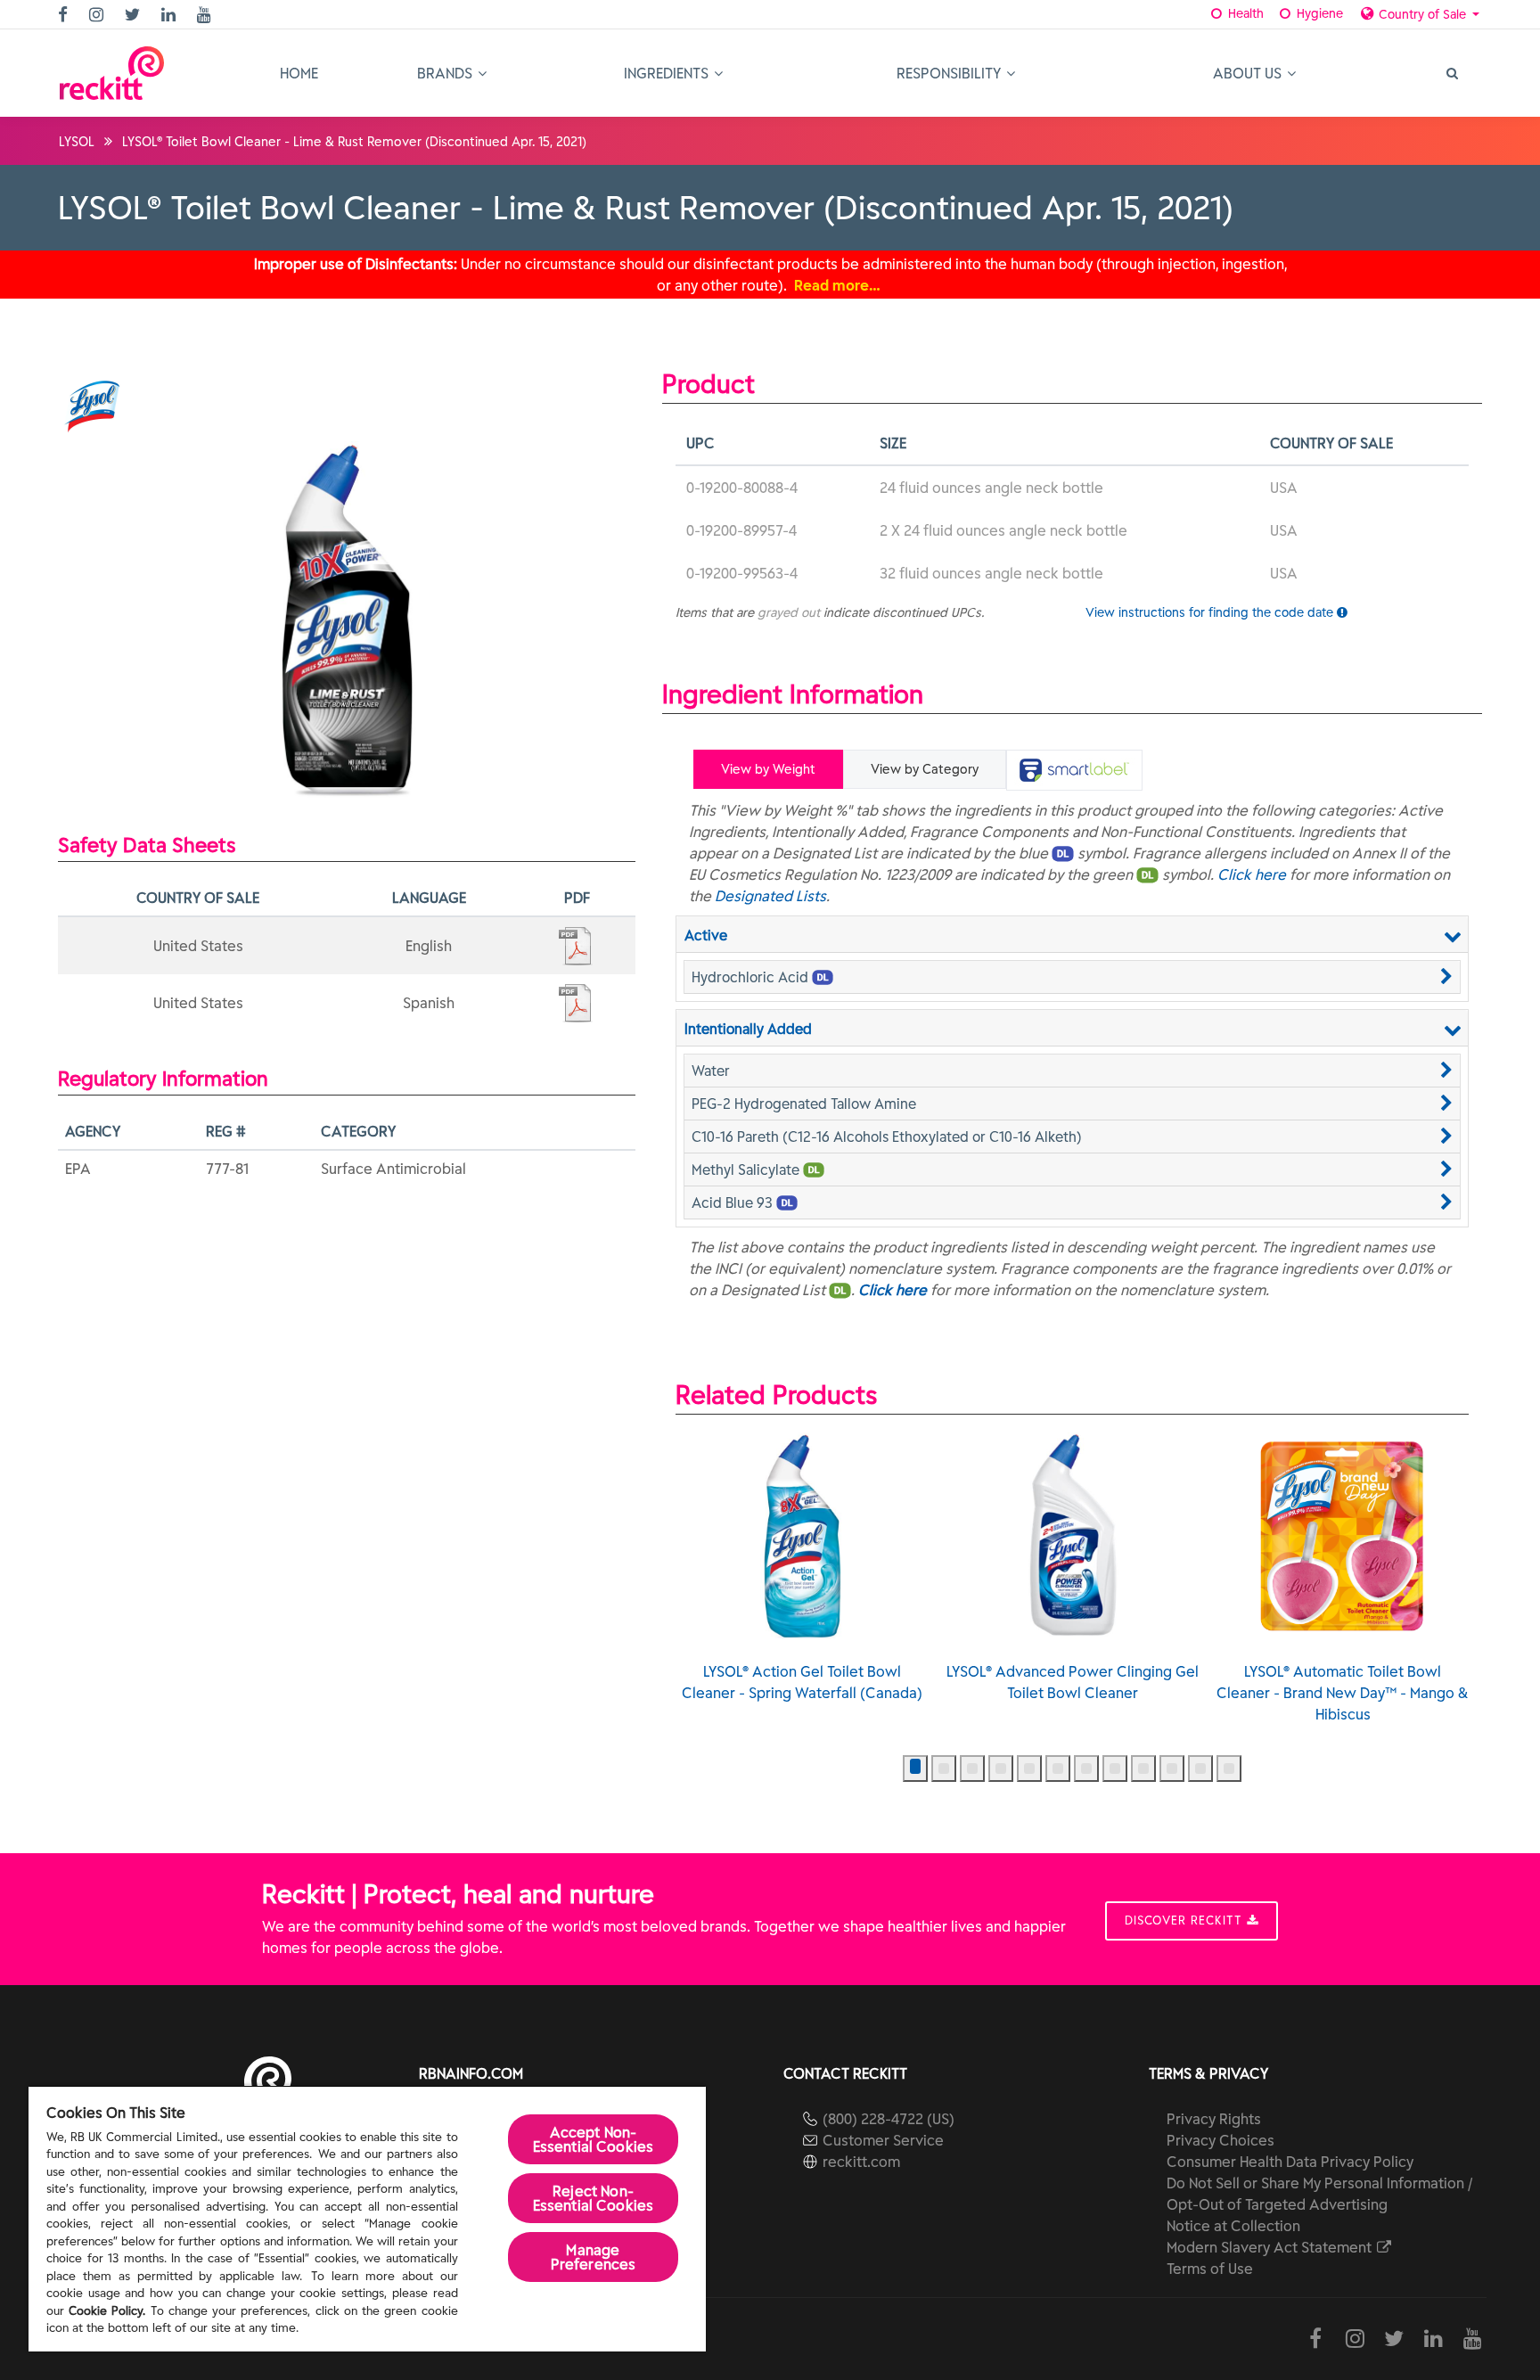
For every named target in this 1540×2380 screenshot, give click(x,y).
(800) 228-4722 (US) (888, 2119)
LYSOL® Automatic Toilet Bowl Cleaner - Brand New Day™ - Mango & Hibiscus (1342, 1692)
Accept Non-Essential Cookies (593, 2139)
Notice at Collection (1233, 2226)
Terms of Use (1210, 2268)
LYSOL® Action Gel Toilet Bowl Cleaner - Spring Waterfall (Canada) (802, 1682)
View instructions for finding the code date (1211, 612)
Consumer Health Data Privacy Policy (1290, 2162)
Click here (1251, 874)
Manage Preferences (593, 2257)
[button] (1072, 977)
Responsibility (950, 73)
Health (1244, 13)
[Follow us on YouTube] (206, 15)
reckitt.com (861, 2162)
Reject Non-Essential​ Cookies (593, 2198)
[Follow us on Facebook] (65, 15)
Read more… (837, 285)
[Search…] (1450, 73)
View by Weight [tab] (768, 769)
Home (299, 73)
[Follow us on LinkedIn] (170, 15)
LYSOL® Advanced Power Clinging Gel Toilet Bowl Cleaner (1072, 1682)
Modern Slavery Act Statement (1271, 2247)
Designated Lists (770, 896)
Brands (446, 73)
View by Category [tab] (925, 769)
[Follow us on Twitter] (134, 15)
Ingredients (668, 73)
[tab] (1074, 770)
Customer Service (883, 2140)
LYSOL (76, 142)
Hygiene (1318, 13)
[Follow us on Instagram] (98, 15)
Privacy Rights (1214, 2119)
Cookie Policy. (107, 2310)
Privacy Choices (1220, 2140)
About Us (1249, 73)
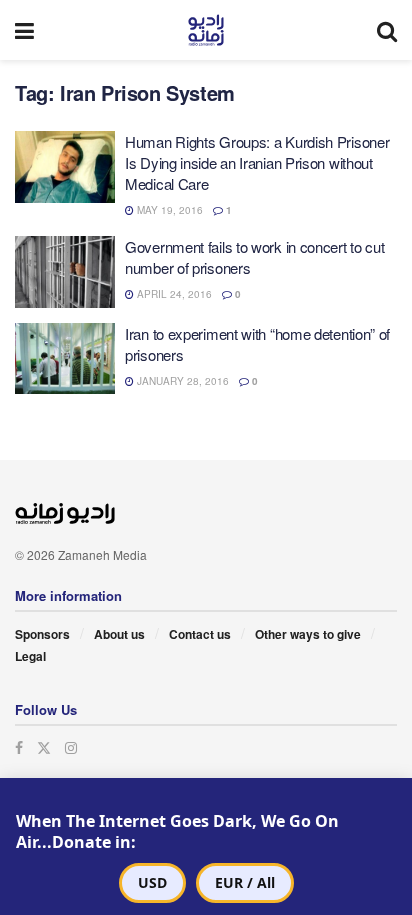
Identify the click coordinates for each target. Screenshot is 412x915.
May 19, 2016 (168, 210)
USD (152, 882)
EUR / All (245, 882)
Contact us (200, 634)
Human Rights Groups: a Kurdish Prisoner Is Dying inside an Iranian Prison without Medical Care (257, 162)
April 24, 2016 (173, 294)
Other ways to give (308, 634)
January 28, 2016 (181, 381)
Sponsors (42, 634)
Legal (30, 656)
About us (119, 634)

★ ★ ★ ★ ★ ★ ★

- **Problem to work on**
Starting at the line containing "Terms of Use (1210, 2268)" and stopping at the line containing "Contact us (200, 634)", output each line exactly as it appears above. Leave out the pictures.

- **Solution to this task**
Terms of Use (1210, 2268)
LYSOL® Action Gel Toilet Bowl Cleaner - Spring Waterfall (Canada) (802, 1682)
View instructions for finding the code date (1211, 612)
Consumer Health Data Privacy Policy (1290, 2162)
Click here (1251, 874)
Manage Preferences (593, 2257)
[button] (1072, 977)
Responsibility (950, 73)
Health (1244, 13)
[Follow us on YouTube] (206, 15)
reckitt.com (861, 2162)
Reject Non-Essential​ Cookies (593, 2198)
[Follow us on Facebook] (65, 15)
Read more… (837, 285)
[Search…] (1450, 73)
View by Weight [tab] (768, 769)
Home (299, 73)
[Follow us on LinkedIn] (170, 15)
LYSOL® Advanced Power Clinging Gel Toilet Bowl Cleaner (1072, 1682)
Modern Slavery Act Statement (1271, 2247)
Designated Lists (770, 896)
Brands (446, 73)
View by Category [tab] (925, 769)
[Follow us on Twitter] (134, 15)
Ingredients (668, 73)
[tab] (1074, 770)
Customer Service (883, 2140)
LYSOL (76, 142)
Hygiene (1318, 13)
[Follow us on Instagram] (98, 15)
Privacy Rights (1214, 2119)
Cookie Policy. (107, 2310)
Privacy Choices (1220, 2140)
About Us (1249, 73)
Identify the click coordinates for each target. Screenshot is 412x915.
May 19, 2016 (168, 210)
USD (152, 882)
EUR / All (245, 882)
Contact us (200, 634)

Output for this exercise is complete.